* _Exercise prompt_
Using "computer" as the search string, find the matching lines below and copy them.

* _Records provided_
########################################

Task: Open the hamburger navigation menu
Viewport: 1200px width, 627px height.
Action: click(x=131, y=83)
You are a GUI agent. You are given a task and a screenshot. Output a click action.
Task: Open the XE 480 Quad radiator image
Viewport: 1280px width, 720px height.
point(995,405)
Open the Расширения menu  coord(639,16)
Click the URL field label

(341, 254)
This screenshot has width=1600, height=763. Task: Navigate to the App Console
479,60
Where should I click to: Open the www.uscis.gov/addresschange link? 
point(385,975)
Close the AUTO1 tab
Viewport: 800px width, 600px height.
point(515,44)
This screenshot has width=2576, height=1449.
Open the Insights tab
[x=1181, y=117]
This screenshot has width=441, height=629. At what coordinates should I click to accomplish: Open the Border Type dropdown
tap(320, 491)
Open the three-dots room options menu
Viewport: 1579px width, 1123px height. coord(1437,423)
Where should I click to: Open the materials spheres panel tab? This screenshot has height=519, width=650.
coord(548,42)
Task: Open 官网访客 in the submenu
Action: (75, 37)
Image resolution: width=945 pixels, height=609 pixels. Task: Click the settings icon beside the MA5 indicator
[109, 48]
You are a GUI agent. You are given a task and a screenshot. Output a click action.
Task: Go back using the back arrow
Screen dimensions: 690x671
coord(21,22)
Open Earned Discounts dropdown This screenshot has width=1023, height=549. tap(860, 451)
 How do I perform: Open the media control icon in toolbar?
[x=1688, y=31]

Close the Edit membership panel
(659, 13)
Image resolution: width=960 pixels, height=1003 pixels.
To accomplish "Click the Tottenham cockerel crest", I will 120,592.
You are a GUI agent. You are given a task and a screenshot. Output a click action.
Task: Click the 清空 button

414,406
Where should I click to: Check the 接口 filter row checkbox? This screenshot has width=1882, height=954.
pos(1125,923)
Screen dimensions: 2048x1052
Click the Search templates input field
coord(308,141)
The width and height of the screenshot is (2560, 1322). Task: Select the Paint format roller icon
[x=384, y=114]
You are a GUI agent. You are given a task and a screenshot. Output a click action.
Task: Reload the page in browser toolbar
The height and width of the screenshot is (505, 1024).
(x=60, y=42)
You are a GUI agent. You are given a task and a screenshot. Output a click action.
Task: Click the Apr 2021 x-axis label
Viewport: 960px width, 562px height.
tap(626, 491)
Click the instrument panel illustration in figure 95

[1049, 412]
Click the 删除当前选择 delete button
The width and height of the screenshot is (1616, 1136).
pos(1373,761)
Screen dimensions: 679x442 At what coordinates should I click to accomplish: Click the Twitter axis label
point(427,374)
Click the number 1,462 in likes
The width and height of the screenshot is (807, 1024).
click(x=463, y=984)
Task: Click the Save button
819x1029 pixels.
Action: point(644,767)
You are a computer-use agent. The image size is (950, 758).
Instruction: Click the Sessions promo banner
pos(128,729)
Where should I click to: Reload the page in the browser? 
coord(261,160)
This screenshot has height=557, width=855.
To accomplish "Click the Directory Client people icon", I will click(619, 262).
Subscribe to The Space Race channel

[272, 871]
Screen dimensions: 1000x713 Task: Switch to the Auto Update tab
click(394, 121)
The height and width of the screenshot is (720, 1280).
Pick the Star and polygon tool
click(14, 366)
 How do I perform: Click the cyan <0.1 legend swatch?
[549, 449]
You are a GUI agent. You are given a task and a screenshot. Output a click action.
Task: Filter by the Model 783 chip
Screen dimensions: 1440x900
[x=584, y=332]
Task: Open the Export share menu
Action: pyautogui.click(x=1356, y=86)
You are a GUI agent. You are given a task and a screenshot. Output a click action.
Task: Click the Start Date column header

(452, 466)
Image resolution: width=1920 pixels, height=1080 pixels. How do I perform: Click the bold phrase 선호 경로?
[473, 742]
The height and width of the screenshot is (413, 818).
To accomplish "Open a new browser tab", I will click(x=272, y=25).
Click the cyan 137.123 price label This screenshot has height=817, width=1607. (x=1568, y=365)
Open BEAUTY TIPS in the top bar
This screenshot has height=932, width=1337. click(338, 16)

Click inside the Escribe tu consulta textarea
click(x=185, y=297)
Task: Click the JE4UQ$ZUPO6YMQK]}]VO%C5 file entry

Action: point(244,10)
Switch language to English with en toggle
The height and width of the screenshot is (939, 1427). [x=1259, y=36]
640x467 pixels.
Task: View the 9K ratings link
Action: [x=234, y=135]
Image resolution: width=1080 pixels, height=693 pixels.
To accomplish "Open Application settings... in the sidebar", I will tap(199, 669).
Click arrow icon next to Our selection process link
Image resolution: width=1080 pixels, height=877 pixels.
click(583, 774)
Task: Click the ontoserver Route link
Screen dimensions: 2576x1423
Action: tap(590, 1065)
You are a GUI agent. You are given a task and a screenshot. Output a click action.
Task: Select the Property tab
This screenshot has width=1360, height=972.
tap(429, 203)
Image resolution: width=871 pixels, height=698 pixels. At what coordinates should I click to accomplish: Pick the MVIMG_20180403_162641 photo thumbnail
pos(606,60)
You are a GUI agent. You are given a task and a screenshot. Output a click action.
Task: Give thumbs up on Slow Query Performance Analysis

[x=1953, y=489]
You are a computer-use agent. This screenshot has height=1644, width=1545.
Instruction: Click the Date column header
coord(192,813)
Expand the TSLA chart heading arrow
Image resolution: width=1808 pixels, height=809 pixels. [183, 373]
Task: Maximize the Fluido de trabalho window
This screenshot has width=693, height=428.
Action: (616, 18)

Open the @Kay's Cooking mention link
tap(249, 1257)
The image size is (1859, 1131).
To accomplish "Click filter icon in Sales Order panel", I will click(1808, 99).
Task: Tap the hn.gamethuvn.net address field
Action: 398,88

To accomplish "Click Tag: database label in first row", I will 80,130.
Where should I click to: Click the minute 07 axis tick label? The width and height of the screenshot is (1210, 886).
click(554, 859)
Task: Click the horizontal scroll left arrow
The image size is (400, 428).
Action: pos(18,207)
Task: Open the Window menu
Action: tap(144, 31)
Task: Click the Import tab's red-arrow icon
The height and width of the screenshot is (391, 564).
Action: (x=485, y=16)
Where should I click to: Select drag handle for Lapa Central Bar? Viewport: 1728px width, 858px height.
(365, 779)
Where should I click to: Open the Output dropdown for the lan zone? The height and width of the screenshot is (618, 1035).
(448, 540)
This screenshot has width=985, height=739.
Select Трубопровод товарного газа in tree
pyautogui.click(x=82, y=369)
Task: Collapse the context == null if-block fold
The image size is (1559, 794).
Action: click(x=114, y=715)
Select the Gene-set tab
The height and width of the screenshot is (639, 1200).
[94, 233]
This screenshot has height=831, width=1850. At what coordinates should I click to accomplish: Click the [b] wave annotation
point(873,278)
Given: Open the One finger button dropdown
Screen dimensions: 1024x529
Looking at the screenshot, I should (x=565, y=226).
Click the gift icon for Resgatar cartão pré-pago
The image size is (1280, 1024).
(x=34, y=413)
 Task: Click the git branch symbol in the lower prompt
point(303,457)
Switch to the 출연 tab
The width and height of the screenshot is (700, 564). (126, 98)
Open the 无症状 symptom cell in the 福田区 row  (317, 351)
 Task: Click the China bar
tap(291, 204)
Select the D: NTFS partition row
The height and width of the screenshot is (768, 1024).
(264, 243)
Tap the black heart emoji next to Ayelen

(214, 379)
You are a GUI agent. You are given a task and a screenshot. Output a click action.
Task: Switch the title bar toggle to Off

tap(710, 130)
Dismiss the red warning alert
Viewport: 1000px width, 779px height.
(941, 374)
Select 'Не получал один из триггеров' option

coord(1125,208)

########################################

* _Response to this exercise_
You are a computer-use agent. The image size is (950, 758).
You are a computer-use agent. This screenshot has height=1644, width=1545.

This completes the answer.